Top of Record excerpts
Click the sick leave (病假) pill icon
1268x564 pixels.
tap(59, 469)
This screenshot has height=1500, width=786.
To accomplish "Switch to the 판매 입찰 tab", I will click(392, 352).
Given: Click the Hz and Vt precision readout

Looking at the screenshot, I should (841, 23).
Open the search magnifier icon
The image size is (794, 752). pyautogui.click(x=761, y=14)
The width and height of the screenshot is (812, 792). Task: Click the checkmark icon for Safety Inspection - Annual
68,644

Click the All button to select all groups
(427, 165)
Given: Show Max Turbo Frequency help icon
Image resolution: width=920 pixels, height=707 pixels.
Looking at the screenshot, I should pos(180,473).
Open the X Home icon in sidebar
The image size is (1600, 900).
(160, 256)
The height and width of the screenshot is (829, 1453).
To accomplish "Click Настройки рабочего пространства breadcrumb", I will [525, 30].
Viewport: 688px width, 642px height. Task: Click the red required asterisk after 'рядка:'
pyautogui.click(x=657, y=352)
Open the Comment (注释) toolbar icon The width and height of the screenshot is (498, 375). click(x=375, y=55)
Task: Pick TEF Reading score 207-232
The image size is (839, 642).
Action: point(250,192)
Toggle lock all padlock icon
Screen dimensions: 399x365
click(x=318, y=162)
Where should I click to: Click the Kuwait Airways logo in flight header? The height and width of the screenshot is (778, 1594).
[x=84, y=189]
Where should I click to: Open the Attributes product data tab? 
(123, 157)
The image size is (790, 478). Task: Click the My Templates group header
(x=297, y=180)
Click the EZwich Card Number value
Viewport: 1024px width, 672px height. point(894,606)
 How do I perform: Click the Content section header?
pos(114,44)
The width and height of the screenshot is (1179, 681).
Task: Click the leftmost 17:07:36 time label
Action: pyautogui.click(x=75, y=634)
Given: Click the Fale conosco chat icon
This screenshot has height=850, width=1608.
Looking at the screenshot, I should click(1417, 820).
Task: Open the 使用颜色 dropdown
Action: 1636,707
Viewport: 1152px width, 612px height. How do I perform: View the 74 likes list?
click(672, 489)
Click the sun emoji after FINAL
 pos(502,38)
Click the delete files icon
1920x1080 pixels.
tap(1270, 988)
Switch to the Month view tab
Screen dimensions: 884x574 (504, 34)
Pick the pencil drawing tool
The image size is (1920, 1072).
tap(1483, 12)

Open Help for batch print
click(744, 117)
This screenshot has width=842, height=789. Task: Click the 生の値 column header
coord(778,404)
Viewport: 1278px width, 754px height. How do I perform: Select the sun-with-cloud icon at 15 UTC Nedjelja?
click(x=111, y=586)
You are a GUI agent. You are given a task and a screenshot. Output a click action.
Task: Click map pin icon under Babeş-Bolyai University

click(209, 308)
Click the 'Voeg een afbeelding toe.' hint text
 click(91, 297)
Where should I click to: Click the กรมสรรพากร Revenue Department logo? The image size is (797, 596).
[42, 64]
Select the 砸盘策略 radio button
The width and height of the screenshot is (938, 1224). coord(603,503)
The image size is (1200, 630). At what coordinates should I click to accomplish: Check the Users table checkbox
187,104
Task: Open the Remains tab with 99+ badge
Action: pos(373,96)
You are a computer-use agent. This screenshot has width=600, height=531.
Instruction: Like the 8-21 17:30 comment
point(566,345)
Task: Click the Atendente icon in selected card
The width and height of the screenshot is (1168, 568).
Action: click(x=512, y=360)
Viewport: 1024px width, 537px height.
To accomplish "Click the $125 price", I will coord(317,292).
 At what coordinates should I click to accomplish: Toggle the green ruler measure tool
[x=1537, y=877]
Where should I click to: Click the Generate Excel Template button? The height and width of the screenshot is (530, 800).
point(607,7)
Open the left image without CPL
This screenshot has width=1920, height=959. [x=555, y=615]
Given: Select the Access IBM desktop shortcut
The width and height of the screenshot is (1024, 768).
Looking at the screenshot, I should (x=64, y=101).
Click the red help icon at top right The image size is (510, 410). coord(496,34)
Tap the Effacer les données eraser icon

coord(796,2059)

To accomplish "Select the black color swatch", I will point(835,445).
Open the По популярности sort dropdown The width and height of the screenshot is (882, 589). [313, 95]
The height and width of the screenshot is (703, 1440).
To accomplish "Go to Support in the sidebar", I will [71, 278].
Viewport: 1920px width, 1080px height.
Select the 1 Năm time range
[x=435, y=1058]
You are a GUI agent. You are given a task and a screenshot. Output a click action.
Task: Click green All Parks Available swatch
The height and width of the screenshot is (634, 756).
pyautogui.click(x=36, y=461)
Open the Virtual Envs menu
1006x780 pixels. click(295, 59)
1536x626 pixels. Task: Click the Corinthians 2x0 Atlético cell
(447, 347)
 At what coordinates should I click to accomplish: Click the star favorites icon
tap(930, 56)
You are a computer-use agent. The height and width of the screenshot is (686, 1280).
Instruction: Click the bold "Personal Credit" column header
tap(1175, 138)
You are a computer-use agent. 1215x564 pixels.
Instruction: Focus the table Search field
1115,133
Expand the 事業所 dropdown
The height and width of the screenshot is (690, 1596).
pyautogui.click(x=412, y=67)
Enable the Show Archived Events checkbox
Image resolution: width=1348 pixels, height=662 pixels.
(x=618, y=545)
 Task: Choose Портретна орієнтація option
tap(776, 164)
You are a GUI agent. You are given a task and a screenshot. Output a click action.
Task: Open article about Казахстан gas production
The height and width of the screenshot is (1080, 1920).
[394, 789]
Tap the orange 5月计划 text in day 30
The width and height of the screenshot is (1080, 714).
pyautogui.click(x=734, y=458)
Bottom of Record excerpts
Nothing is to be altered; retype each entry exactly.

Result for this task:
Click the sick leave (病假) pill icon
1268x564 pixels.
tap(59, 469)
This screenshot has height=1500, width=786.
To accomplish "Switch to the 판매 입찰 tab", I will click(392, 352).
Given: Click the Hz and Vt precision readout

Looking at the screenshot, I should (841, 23).
Open the search magnifier icon
The image size is (794, 752). pyautogui.click(x=761, y=14)
The width and height of the screenshot is (812, 792). Task: Click the checkmark icon for Safety Inspection - Annual
68,644

Click the All button to select all groups
(427, 165)
Given: Show Max Turbo Frequency help icon
Image resolution: width=920 pixels, height=707 pixels.
Looking at the screenshot, I should pos(180,473).
Open the X Home icon in sidebar
The image size is (1600, 900).
(160, 256)
The height and width of the screenshot is (829, 1453).
To accomplish "Click Настройки рабочего пространства breadcrumb", I will [525, 30].
Viewport: 688px width, 642px height. Task: Click the red required asterisk after 'рядка:'
pyautogui.click(x=657, y=352)
Open the Comment (注释) toolbar icon The width and height of the screenshot is (498, 375). click(x=375, y=55)
Task: Pick TEF Reading score 207-232
The image size is (839, 642).
Action: point(250,192)
Toggle lock all padlock icon
Screen dimensions: 399x365
click(x=318, y=162)
Where should I click to: Click the Kuwait Airways logo in flight header? The height and width of the screenshot is (778, 1594).
[x=84, y=189]
Where should I click to: Open the Attributes product data tab? 
(123, 157)
The image size is (790, 478). Task: Click the My Templates group header
(x=297, y=180)
Click the EZwich Card Number value
Viewport: 1024px width, 672px height. point(894,606)
 How do I perform: Click the Content section header?
pos(114,44)
The width and height of the screenshot is (1179, 681).
Task: Click the leftmost 17:07:36 time label
Action: pyautogui.click(x=75, y=634)
Given: Click the Fale conosco chat icon
This screenshot has height=850, width=1608.
Looking at the screenshot, I should click(1417, 820).
Task: Open the 使用颜色 dropdown
Action: 1636,707
Viewport: 1152px width, 612px height. How do I perform: View the 74 likes list?
click(672, 489)
Click the sun emoji after FINAL
 pos(502,38)
Click the delete files icon
1920x1080 pixels.
tap(1270, 988)
Switch to the Month view tab
Screen dimensions: 884x574 (504, 34)
Pick the pencil drawing tool
The image size is (1920, 1072).
tap(1483, 12)

Open Help for batch print
click(744, 117)
This screenshot has width=842, height=789. Task: Click the 生の値 column header
coord(778,404)
Viewport: 1278px width, 754px height. How do I perform: Select the sun-with-cloud icon at 15 UTC Nedjelja?
click(x=111, y=586)
You are a GUI agent. You are given a task and a screenshot. Output a click action.
Task: Click map pin icon under Babeş-Bolyai University

click(209, 308)
Click the 'Voeg een afbeelding toe.' hint text
 click(91, 297)
Where should I click to: Click the กรมสรรพากร Revenue Department logo? The image size is (797, 596).
[42, 64]
Select the 砸盘策略 radio button
The width and height of the screenshot is (938, 1224). coord(603,503)
The image size is (1200, 630). At what coordinates should I click to accomplish: Check the Users table checkbox
187,104
Task: Open the Remains tab with 99+ badge
Action: pos(373,96)
You are a computer-use agent. This screenshot has width=600, height=531.
Instruction: Like the 8-21 17:30 comment
point(566,345)
Task: Click the Atendente icon in selected card
The width and height of the screenshot is (1168, 568).
Action: click(x=512, y=360)
Viewport: 1024px width, 537px height.
To accomplish "Click the $125 price", I will coord(317,292).
 At what coordinates should I click to accomplish: Toggle the green ruler measure tool
[x=1537, y=877]
Where should I click to: Click the Generate Excel Template button? The height and width of the screenshot is (530, 800).
point(607,7)
Open the left image without CPL
This screenshot has width=1920, height=959. [x=555, y=615]
Given: Select the Access IBM desktop shortcut
The width and height of the screenshot is (1024, 768).
Looking at the screenshot, I should (x=64, y=101).
Click the red help icon at top right The image size is (510, 410). coord(496,34)
Tap the Effacer les données eraser icon

coord(796,2059)

To accomplish "Select the black color swatch", I will point(835,445).
Open the По популярности sort dropdown The width and height of the screenshot is (882, 589). [313, 95]
The height and width of the screenshot is (703, 1440).
To accomplish "Go to Support in the sidebar", I will [71, 278].
Viewport: 1920px width, 1080px height.
Select the 1 Năm time range
[x=435, y=1058]
You are a GUI agent. You are given a task and a screenshot. Output a click action.
Task: Click green All Parks Available swatch
The height and width of the screenshot is (634, 756).
pyautogui.click(x=36, y=461)
Open the Virtual Envs menu
1006x780 pixels. click(295, 59)
1536x626 pixels. Task: Click the Corinthians 2x0 Atlético cell
(447, 347)
 At what coordinates should I click to accomplish: Click the star favorites icon
tap(930, 56)
You are a computer-use agent. The height and width of the screenshot is (686, 1280).
Instruction: Click the bold "Personal Credit" column header
tap(1175, 138)
You are a computer-use agent. 1215x564 pixels.
Instruction: Focus the table Search field
1115,133
Expand the 事業所 dropdown
The height and width of the screenshot is (690, 1596).
pyautogui.click(x=412, y=67)
Enable the Show Archived Events checkbox
Image resolution: width=1348 pixels, height=662 pixels.
(x=618, y=545)
 Task: Choose Портретна орієнтація option
tap(776, 164)
You are a GUI agent. You are given a task and a screenshot. Output a click action.
Task: Open article about Казахстан gas production
The height and width of the screenshot is (1080, 1920).
[394, 789]
Tap the orange 5月计划 text in day 30
The width and height of the screenshot is (1080, 714).
pyautogui.click(x=734, y=458)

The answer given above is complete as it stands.